[Dataset records]
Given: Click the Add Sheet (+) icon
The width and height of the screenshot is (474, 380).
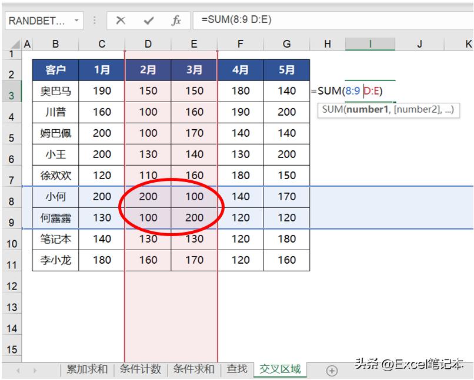Looking at the screenshot, I should [x=331, y=371].
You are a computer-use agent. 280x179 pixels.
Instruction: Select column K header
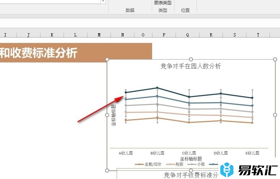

### YOUR OBJECTIVE
Return every entry of the data above verbatim, with no images included.

### ANSWER TO THIS EXERCISE
Given: Click the Add Sheet (+) icon
The width and height of the screenshot is (474, 380).
Looking at the screenshot, I should [x=331, y=371].
You are a computer-use agent. 280x179 pixels.
Instruction: Select column K header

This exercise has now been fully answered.